[Opening SUPPLIED RECORDS section]

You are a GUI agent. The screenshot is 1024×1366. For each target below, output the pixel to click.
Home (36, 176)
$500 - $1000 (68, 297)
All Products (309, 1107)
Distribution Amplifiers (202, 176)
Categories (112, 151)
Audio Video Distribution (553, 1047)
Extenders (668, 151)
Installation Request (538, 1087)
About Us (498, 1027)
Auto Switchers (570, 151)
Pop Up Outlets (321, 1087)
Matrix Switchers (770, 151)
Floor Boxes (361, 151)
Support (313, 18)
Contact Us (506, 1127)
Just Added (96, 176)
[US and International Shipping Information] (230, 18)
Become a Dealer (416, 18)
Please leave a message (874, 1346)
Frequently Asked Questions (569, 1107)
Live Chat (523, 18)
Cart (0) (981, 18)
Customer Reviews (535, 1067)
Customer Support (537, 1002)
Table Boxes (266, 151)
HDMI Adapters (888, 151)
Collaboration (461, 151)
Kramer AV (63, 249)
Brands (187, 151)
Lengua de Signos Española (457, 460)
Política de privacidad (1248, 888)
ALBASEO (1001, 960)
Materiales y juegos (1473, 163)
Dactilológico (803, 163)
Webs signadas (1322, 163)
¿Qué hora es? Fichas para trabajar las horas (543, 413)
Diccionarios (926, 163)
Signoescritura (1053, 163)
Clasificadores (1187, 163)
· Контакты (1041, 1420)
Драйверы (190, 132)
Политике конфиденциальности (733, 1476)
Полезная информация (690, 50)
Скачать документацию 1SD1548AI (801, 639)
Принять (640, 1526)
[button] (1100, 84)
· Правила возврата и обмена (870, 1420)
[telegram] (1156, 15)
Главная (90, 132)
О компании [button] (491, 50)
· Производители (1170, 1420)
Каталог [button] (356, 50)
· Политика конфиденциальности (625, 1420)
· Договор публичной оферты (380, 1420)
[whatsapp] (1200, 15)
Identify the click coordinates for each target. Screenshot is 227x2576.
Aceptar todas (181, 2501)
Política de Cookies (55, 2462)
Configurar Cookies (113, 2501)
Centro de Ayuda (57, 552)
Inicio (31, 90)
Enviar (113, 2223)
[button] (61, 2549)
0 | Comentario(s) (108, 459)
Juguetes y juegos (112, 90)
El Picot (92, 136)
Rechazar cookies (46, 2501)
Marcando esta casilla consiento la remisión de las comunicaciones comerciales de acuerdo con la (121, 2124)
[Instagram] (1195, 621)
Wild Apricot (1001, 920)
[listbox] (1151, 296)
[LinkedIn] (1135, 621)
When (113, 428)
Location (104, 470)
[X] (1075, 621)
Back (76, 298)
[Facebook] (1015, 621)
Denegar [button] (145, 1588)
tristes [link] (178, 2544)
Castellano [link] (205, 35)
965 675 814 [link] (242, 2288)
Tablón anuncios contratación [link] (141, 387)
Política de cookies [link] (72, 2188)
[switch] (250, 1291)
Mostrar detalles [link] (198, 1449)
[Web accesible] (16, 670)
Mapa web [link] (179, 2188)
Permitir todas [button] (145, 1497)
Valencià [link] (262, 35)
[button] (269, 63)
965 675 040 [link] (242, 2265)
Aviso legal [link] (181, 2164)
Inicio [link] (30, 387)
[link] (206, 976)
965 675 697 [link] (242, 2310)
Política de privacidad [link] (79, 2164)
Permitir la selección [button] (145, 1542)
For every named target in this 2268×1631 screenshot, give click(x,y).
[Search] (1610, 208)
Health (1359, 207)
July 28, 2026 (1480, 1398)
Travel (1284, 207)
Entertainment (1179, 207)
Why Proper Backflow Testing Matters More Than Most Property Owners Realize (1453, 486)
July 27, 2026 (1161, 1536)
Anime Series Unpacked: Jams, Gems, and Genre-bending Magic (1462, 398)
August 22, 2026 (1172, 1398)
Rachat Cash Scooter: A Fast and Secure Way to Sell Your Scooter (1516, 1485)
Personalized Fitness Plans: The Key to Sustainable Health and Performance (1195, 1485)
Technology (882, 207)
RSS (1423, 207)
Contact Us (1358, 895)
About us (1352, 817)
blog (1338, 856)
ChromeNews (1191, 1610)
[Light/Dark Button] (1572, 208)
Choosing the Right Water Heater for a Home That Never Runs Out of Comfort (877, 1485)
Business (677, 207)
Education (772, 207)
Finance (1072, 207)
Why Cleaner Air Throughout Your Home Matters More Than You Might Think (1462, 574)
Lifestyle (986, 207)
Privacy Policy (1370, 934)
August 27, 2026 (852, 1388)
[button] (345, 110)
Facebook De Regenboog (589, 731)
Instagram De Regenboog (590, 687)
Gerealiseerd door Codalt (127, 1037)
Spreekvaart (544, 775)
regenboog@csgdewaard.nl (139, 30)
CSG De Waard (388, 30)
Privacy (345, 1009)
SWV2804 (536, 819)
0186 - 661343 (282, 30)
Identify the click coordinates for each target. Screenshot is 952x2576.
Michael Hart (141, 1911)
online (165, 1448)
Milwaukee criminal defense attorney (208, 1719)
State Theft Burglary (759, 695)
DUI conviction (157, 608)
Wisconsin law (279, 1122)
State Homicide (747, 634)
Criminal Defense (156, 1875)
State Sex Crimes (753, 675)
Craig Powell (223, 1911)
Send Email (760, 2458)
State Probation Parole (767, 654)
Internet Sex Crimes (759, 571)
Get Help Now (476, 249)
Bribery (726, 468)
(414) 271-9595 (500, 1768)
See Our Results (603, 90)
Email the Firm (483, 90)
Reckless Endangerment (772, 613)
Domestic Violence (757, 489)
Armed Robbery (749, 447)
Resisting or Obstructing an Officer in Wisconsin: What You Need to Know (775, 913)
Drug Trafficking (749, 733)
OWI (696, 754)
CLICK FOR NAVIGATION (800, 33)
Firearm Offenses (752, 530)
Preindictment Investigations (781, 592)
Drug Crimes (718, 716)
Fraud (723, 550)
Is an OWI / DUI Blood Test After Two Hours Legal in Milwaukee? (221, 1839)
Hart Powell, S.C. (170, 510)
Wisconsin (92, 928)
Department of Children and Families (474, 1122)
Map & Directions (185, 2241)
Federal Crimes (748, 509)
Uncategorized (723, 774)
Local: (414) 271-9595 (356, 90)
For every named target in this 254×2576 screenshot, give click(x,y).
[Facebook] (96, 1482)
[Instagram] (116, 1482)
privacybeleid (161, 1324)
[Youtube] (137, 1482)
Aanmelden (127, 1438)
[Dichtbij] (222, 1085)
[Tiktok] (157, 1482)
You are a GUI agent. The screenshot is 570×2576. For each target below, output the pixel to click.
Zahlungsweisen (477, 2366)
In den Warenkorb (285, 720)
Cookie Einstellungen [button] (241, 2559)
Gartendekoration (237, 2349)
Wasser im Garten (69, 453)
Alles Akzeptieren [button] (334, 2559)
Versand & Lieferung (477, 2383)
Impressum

[Closing SUPPLIED RECORDS section]

__THE PROBLEM__.
Copy out, exactly and alone, the lines of the entries above between the ones holding "DUI conviction (157, 608)" and "Is an OWI /", inclusive.

__TASK ANSWER__.
DUI conviction (157, 608)
Wisconsin law (279, 1122)
State Homicide (747, 634)
Criminal Defense (156, 1875)
State Sex Crimes (753, 675)
Craig Powell (223, 1911)
Send Email (760, 2458)
State Probation Parole (767, 654)
Internet Sex Crimes (759, 571)
Get Help Now (476, 249)
Bribery (726, 468)
(414) 271-9595 (500, 1768)
See Our Results (603, 90)
Email the Firm (483, 90)
Reckless Endangerment (772, 613)
Domestic Violence (757, 489)
Armed Robbery (749, 447)
Resisting or Obstructing an Officer in Wisconsin: What You Need to Know (775, 913)
Drug Trafficking (749, 733)
OWI (696, 754)
CLICK FOR NAVIGATION (800, 33)
Firearm Offenses (752, 530)
Preindictment Investigations (781, 592)
Drug Crimes (718, 716)
Fraud (723, 550)
Is an OWI / DUI Blood Test After Two Hours Legal in Milwaukee? (221, 1839)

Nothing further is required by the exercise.